Date: 2022-11-24 02:53 pm (UTC)
grav_ity: (Default)
From: [personal profile] grav_ity
Something I have learned on social media over the past few years is that the door thing is CULTURAL. Like, in white houses, kids get their own bedrooms and their privacy is considered A Thing, but that's not the same in Black houses, where taking the door is a pretty standard, lowkey punishment. (Though: not for slamming. Usually it's for a violation of trust in some way, like Having A Boy In There or keeping a big secret.)
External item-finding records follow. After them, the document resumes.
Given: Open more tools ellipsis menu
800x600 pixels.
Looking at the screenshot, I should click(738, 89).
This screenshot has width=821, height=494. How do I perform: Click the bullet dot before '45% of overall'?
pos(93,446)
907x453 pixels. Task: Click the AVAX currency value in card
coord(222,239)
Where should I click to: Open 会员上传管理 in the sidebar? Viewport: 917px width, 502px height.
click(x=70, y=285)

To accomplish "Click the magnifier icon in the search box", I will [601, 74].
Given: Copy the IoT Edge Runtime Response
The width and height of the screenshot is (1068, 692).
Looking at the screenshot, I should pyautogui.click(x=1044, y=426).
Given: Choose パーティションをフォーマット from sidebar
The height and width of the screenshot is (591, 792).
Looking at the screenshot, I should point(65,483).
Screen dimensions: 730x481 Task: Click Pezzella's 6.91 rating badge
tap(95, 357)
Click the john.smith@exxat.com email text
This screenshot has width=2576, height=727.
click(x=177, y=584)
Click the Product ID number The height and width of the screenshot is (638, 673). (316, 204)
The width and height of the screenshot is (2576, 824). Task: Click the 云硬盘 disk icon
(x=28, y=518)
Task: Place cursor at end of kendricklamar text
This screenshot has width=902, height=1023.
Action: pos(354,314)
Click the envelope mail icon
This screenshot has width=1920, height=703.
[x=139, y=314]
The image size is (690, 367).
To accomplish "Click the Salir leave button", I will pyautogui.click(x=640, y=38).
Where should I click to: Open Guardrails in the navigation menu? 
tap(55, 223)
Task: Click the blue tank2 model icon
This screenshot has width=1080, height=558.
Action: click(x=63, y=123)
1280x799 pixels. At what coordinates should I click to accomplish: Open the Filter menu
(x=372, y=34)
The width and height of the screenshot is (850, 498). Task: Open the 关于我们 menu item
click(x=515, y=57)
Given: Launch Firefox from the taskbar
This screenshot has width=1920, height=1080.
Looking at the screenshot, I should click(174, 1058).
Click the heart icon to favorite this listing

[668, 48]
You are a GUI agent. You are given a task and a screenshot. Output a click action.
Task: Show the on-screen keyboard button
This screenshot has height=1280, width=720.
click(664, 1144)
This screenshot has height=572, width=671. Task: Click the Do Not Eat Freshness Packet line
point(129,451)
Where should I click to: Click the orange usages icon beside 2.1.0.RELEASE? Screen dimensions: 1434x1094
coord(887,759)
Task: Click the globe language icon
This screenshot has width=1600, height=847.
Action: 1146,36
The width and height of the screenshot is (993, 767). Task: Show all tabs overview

Date: 2022-11-20 03:39 am (UTC)
mindstalk: (Default)
From: [personal profile] mindstalk
'“I tell parents that COVID was the ultimate bully. It bullied every other virus for two years,” said Griffiths, ER medical director of a Children’s Health Care of Atlanta downtown hospital.'

No, people were actually making some half-assed gestures to not get sick, and that kind of worked. Though actually the US had a fair bit of flu and a lot of RSV last year anyway... which suggests the high rate of RSV hospitalizations may have some other cause, like damaged immune systems.

Meanwhile Japan is still at nearly zero flu, last I saw. Hmm, I wonder why? :mask:
Edited Date: 2022-11-20 03:39 am (UTC)

Date: 2022-11-20 07:22 am (UTC)
gwydion: (Default)
From: [personal profile] gwydion
That is infuriating.

Date: 2022-11-20 11:52 pm (UTC)
gwydion: (Default)
From: [personal profile] gwydion
There are a lot of crap therapists out there still and child psychology of the '70's and '80's was particularly egregious.

Date: 2022-11-29 10:14 pm (UTC)
dorchadas: (Maedhros A King Is He (No Text))
From: [personal profile] dorchadas
Your solution reminds me of a story I read from a therapist who dealt with a client's obsessive and debilitating worries about whether she had left the curling iron on before leaving for work by telling her to bring the curling iron in the car with her and put it on the passenger seat.